Why it's a mistake to be a-waitin' "the" Mueller Report (and why you should instead focus on two other reports) - Just Security

Why it's a mistake to be a-waitin' "the" Mueller Report (and why you should instead focus on two other reports) - Just Security: OLC’s governing view of the constitutionality of a grand jury indictment of a sitting president therefore doesn't stand in the way of DOJ providing a comprehensive account to Congress and the public of the facts uncovered in the Russia investigation.
by Mary Lederman (Georgetown Law School)


Last Thursday, the House of Representatives passed a resolution, by a resounding vote of 420-0, calling for Robert Mueller’s Section 600.8(c) report explaining his prosecution and declination decisions—a report he’s required to submit to Attorney General Barr at the “conclusion of [his] work”—to be released to Congress in “full” and to be released to the public “except to the extent the public disclosure of any portion thereof is expressly prohibited by law.”
In a new Op-Ed in the Washington Post I explain that this so-called “Mueller Report” probably won’t see the light of day . . . but that that’s not as troubling as it might appear at first glance, for two reasons.
First, we’ll already know most of what’s in Mueller’s report to Barr, because the information is already right out there in the public record, in the many grand jury indictments and other court filings that already are, or soon will be, widely available.  The only substantive parts of the report that won’t be transparent, then, are Mueller’s explanations of why he chose not to seek indictments of others — possibly including the President.

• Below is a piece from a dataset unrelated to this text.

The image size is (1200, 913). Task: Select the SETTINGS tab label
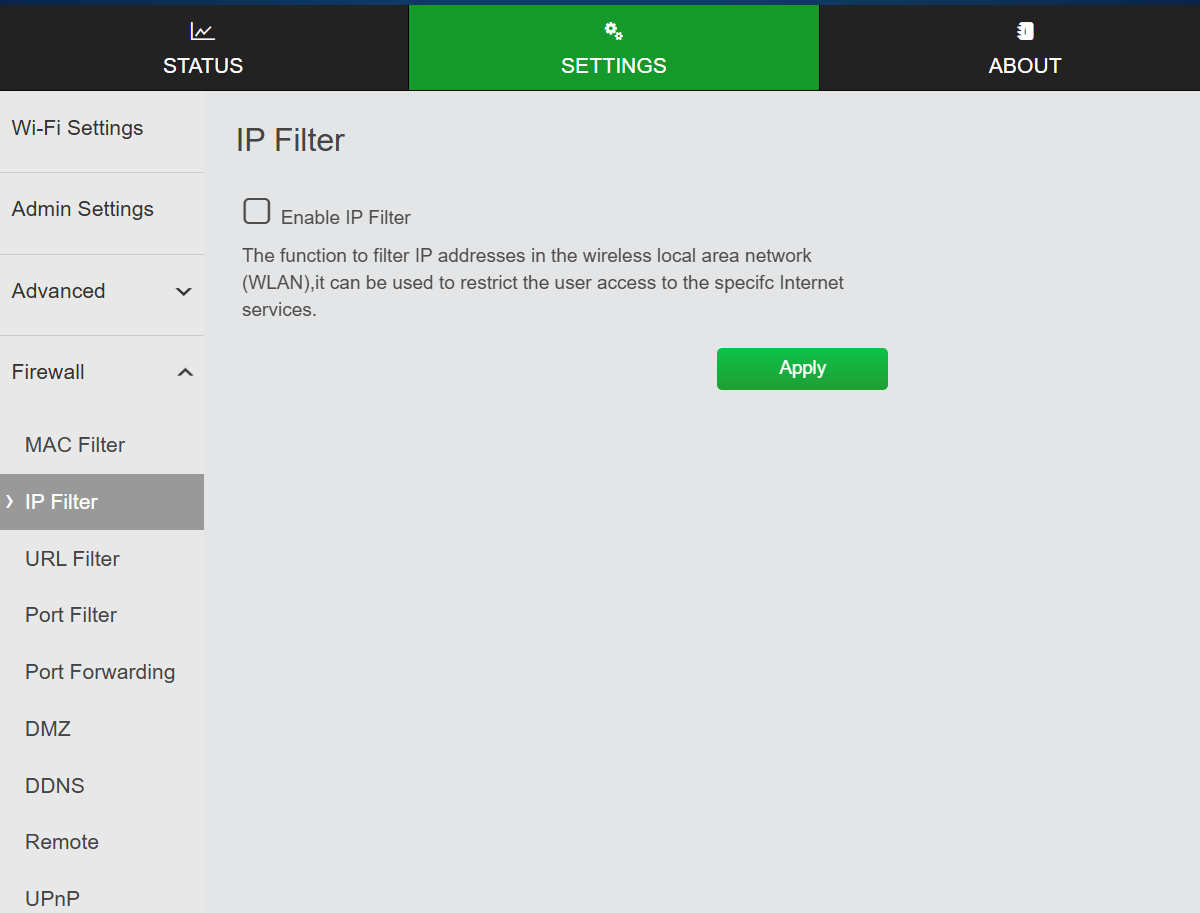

Second, Mueller’s report to Barr is only one of three or more “reports” that ought to emerge when the Russia investigation ends.  And at least two of those other reports, which will be submitted to Congress and parts of which may well become public, are likely to be far more revealing and more significant than the so-called “Mueller Report”:
(i)  Barr’s own Section 600.9(a)(3) notification to the judiciary committees—which presumably Mueller will have drafted in large part—can be, and should be, a comprehensive account of the Russia investigation, consistent with Barr’s promise to senators in connection with his confirmation hearing that because “it is very important that the public and Congress be informed of the results of the Special Counsel’s work . . . my goal will be to provide as much transparency as I can consistent with the law.”  That report might well reveal a great deal of factual information about President Trump’s actions involving Russia.  We should not expect it, however, to include Mueller’s assessment about whether there are grounds to ask a grand jury to bring criminal charges against Trump after he leaves office, nor to offer any conclusions about whether Trump’s conduct did or did not satisfy the elements of any particular criminal offenses.  Accordingly, as long as Trump is in office it will be up to the committees themselves—and Congress as a whole—to (in the words of the Jaworski road map) “determine what action may be warranted . . . by [the] evidence” presented in Barr’s notification.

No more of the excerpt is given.